Oleh: Mang Kaeling
Yang Datang Serba Hitam
Konon, di suatu malam yang mendung tapi tidak hujan, Gunung Ciremai yang merupakan sosok agung yang selama ini berdiri tegak menjaga bumi Kuningan akhirnya meneteskan air mata. Bukan karena patah hati, bukan juga karena kesepian ditinggal kabut. Tapi karena ia tak kuat lagi melihat dirinya dijadikan korban gaya hidup manusia modern yang katanya cinta alam, tapi lebih cinta selfie di puncak dengan sampah plastik tertinggal.
“Dulu, aku hijau dan asri. Sekarang, aku lebih mirip tempat syuting film post-apocalypse,” keluh Ciremai dalam bisikannya kepada awan.

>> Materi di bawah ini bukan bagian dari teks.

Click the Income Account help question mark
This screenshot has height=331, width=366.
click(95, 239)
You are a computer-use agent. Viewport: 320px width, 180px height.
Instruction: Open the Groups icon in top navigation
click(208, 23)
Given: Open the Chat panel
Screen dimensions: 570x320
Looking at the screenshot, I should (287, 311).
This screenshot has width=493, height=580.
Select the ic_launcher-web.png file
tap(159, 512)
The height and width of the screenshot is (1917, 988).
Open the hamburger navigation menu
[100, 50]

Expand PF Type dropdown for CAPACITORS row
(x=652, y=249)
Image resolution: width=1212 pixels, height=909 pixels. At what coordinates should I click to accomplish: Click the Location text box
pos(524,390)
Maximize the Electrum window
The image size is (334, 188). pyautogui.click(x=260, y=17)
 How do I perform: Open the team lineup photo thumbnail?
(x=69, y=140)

Dulu, lereng-lereng Ciremai adalah tempat tinggal rusa, trenggiling, dan elang Jawa. Kini, mereka harus berbagi tempat dengan bangunan rumah makan bertema “alam terbuka” yang setiap paginya menyetel lagu dangdut remix, ditemani aroma ayam goreng yang lebih kuat dari bau pinus. Pohon-pohon ditebang demi lahan parkir. Bukit-bukit diratakan demi pembangunan “glamping estetik” dan resort Instagramable yang katanya mengangkat potensi wisata, padahal lebih banyak mengangkat erosi tanah.
Hotel menjamur, bukan seperti bunga edelweis yang dilindungi, tapi lebih seperti jamur liar di musim hujan yang tumbuh cepat, rakus, dan merampas ruang hidup. Slogan “Menginap di kaki Gunung Ciremai” kini lebih laku daripada ajakan “Melestarikan ekosistem kaki gunung”.
Di balik gemerlap lampu taman dan kolam renang infinity, terselip tangis sunyi mata air yang mulai mengering, tanah yang mulai gundul, dan udara yang tak lagi segar, melainkan aroma karbon monoksida dari iring-iringan mobil wisatawan.
Tak hanya pendaki dan pelancong yang mencuri ketenangan Ciremai. Para investor dan pengembang bangunan seolah berlomba menjadi pahlawan pariwisata, dengan menjadikan setiap jengkal tanah sebagai objek kapitalisasi.
“Lahan tidur harus dibangunkan!” katanya. Sayang, yang dibangunkan bukan kesadaran ekologis, melainkan kepentingan ekonomi jangka pendek.
“Eco-resort? Yang benar saja. Itu bukan eco, itu ego!” teriak seekor elang Jawa yang kini harus pindah alamat karena rumahnya dijadikan lahan parkir.
Dan, seperti kisah klasik yang tak pernah bosan diputar ulang, semua ini berujung pada bencana. Hujan turun deras beberapa waktu lalu, dan tanah yang kehilangan pegangan mulai longsor. Beberapa desa di lereng Ciremai sempat jadi korbannya. Beberapa jalan terputus, air untuk masyarakat tercemar material longsor.
Tentu, pemerintah turun tangan. Mereka datang dengan rombongan, bawa rompi, drone, dan janji. Sementara Ciremai hanya bisa menggeleng pelan. Longsor bukan kutukan, tapi konsekuensi dari rakus yang menyamar sebagai pembangunan.
“Kalian bangun vila di punggungku, kalian gali perutku, dan saat aku batuk sedikit, kalian salahkan alam?” Ciremai mengangkat alis, kalau ia punya.
Kondisi ini membuat Ciremai sempat berkonsultasi dengan Gunung Slamet dan Gunung Merapi, berniat untuk migrasi, pindah domisili ke tempat yang lebih menghargai gunung.
Tapi sayangnya, berdasarkan Peraturan Gunung Republik Indonesia, gunung tidak diperkenankan pindah tempat. Akhirnya Ciremai hanya bisa pasrah, menunggu manusia sadar. Atau punah. Mana yang lebih dulu.
Namun jangan khawatir. Pemerintah telah bertindak. Mereka memasang spanduk besar di kaki gunung bertuliskan: "Jagalah Alam, Karena Alam Menjagamu". Sebuah solusi brilian yang tentu saja tidak dimakan rusa, tidak dibaca manusia, dan pelan-pelan lapuk diterpa hujan.
“Sudah cukup aku dijadikan objek wisata, jangan jadikan aku objek penderita,” tulis Ciremai dalam surat terbuka yang dikirim lewat kabut ke langit.
Dan malam itu, Ciremai kembali menangis. Tapi tak ada yang peduli, karena di Instagram, matahari terbit dari puncaknya terlalu indah untuk diimbangi oleh air mata gunung.
Catatan redaksi: Artikel ini adalah satire. Jika Anda merasa tersindir, mungkin karena Anda memang bagian dari masalah.